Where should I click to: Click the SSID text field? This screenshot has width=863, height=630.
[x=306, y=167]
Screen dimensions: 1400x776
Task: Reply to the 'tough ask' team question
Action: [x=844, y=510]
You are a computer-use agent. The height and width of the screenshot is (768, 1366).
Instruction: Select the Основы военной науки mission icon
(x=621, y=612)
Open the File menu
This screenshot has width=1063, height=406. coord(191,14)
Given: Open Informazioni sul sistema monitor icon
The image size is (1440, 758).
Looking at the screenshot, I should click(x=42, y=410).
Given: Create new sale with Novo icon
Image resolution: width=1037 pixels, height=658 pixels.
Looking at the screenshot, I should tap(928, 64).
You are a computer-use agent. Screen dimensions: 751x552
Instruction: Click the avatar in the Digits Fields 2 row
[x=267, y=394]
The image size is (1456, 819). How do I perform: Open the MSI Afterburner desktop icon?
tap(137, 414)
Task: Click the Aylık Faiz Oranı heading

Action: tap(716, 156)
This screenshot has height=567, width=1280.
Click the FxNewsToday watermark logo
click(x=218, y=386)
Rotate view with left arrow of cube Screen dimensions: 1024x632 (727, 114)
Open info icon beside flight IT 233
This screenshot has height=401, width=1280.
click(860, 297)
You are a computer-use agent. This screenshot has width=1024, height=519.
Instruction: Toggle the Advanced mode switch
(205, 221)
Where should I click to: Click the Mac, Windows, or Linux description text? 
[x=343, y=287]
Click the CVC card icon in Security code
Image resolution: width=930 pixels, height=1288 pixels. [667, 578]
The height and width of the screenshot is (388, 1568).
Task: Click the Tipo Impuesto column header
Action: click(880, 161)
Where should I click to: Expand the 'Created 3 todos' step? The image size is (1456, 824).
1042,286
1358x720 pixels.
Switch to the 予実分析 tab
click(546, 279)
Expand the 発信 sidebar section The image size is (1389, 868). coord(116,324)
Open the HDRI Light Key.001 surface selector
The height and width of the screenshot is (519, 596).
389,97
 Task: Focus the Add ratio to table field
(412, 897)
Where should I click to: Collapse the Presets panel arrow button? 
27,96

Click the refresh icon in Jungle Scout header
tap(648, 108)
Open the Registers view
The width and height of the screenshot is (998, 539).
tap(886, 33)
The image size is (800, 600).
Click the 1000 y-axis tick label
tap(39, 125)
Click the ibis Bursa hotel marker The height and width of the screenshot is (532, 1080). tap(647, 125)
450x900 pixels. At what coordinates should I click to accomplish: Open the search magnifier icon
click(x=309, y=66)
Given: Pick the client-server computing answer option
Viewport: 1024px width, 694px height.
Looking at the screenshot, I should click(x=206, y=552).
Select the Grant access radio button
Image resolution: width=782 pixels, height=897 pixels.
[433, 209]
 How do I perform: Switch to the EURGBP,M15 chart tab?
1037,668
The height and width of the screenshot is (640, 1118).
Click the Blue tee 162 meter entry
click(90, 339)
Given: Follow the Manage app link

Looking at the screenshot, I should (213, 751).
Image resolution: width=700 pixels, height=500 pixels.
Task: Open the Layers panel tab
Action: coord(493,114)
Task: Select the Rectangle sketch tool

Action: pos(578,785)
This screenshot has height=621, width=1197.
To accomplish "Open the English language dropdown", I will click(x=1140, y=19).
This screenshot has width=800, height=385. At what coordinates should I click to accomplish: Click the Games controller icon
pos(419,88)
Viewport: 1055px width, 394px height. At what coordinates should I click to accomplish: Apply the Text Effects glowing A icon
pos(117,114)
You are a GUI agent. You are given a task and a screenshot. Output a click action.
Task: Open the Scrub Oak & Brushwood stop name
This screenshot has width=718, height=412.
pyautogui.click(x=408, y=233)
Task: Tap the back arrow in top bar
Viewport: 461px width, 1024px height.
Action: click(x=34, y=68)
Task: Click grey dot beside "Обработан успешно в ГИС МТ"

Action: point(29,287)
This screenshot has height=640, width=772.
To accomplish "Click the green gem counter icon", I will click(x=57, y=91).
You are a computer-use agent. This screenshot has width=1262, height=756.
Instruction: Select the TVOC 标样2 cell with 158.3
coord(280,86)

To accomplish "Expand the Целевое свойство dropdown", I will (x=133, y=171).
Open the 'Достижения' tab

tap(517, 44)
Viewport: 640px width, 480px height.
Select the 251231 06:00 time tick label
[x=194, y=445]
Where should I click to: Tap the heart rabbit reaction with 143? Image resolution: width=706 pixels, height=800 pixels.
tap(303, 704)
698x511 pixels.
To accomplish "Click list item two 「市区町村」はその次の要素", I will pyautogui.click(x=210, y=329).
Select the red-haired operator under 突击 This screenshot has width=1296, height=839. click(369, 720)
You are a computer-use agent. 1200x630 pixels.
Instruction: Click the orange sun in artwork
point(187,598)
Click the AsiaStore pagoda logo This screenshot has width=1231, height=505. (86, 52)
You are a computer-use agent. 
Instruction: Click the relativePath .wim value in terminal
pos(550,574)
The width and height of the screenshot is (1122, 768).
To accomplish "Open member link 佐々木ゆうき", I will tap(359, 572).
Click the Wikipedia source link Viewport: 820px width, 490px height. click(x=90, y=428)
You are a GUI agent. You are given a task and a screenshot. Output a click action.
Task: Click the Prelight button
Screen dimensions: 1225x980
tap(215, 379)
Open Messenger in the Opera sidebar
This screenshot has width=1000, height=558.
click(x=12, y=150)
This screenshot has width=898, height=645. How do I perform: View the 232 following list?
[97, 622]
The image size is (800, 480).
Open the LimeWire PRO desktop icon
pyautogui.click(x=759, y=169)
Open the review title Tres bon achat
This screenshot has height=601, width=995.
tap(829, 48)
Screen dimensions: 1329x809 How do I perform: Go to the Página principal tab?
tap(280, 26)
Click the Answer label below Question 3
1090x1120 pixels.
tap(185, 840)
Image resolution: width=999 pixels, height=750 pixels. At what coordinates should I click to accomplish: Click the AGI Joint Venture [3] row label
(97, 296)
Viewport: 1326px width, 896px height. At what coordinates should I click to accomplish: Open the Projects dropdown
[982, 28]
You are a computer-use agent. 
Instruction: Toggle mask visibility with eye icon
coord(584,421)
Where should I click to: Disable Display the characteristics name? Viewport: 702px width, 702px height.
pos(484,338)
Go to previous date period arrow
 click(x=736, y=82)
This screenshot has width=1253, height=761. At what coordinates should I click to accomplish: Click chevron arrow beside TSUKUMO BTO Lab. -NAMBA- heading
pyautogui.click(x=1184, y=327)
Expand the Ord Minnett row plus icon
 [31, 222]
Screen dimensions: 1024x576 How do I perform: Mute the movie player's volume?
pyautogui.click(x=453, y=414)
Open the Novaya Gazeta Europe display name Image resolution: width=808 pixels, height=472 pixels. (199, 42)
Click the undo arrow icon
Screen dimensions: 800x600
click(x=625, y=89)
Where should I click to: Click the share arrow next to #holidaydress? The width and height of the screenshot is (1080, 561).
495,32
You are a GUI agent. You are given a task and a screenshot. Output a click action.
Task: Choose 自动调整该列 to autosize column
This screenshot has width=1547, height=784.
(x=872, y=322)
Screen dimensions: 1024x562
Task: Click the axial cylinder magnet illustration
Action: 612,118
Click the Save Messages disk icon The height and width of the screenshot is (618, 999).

....................

- [What this task involves]:
A verbatim transcription is needed of the lines above, starting at the line with "Screen dimensions: 800x600" and ending at the line with "Task: Choose 自动调整该列 to autosize column", both included, and of nothing else.

- [Your response]:
Screen dimensions: 800x600
click(x=625, y=89)
Where should I click to: Click the share arrow next to #holidaydress? The width and height of the screenshot is (1080, 561).
495,32
You are a GUI agent. You are given a task and a screenshot. Output a click action.
Task: Choose 自动调整该列 to autosize column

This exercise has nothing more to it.